Quelles sont les sanctions encourues par des entités publiques en cas de non-conformité ?
Sur les 22 communes incriminées, une a désigné un DPD séance tenante, ce qui a clôturé la procédure et deux autres ont transmis depuis leur déclaration, en cours d’instruction. La réglementation prévoit des sanctions pouvant aller jusqu’à 10 ou 20 millions d’euros en fonction de la gravité des manquements aux obligations applicables (dans le cas d’une entreprise jusqu’à 2 ou 4 % de son chiffre d’affaires).

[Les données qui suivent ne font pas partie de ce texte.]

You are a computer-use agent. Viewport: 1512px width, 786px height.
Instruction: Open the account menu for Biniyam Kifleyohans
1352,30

A ce jour, il n’y a pas d’exemples d’amendes prononcées contre des collectivités publiques françaises. Deux sanctions ont néanmoins été prises par la CNIL à l’encontre du ministère de l’Intérieur concernant l’utilisation illicite de drones et une mauvaise gestion du fichier automatisé des empreintes digitales. La CNIL reste au demeurant vigilante aux enjeux liés à la cybersécurité. Dans son rapport annuel 2021 publié le 11 mai, elle déclare avoir contrôlé 22 organismes dont 15 publics dans ce domaine. Elle a relevé à cette occasion « des suites cryptographiques obsolètes rendant des sites web vulnérables aux attaques, des insuffisances concernant les mots de passe et, plus généralement, des moyens insuffisants au regard des enjeux de sécurité actuels ».

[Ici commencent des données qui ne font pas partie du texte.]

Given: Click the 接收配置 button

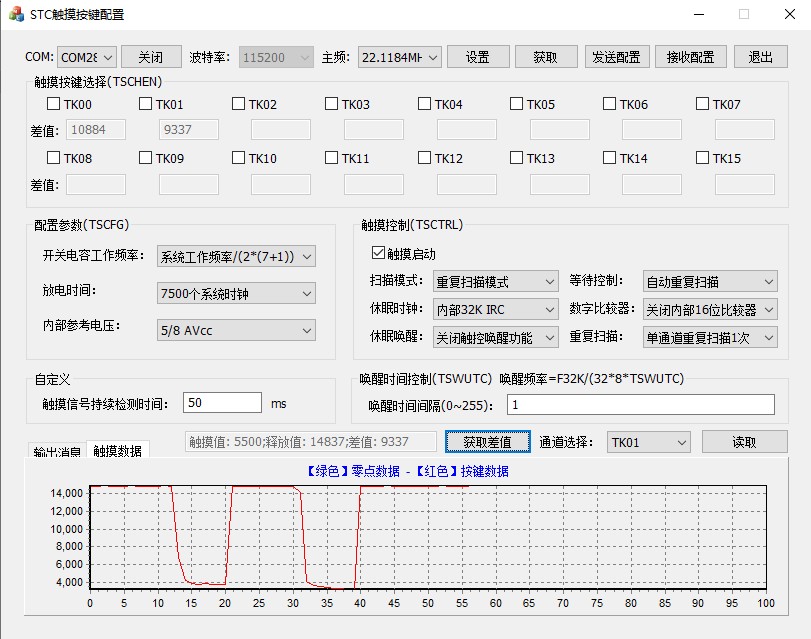Looking at the screenshot, I should (x=690, y=57).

Si l'on passe un jour au vote électronique, ces questions de respect et de bonne gestion des données personnelles vont-elles prendre plus d’importance ?
Le vote électronique existe dans de nombreux systèmes professionnels. Le bâtonnier ainsi que les membres du conseil de l’Ordre des avocats de Paris sont élus de cette façon, par exemple. Mais à l’échelle d’un Etat, cela n’a rien à voir. Les pouvoirs publics souhaitent amener les électeurs à voter davantage et notamment sur leurs lieux de villégiature. Des rapports ont été rédigés sur ce sujet et il y a même eu une initiative parlementaire en 2021 concernant le vote par anticipation. Mais pour voter de son smartphone, cela nécessite de disposer de technologies fiables et sécurisées. On en est loin.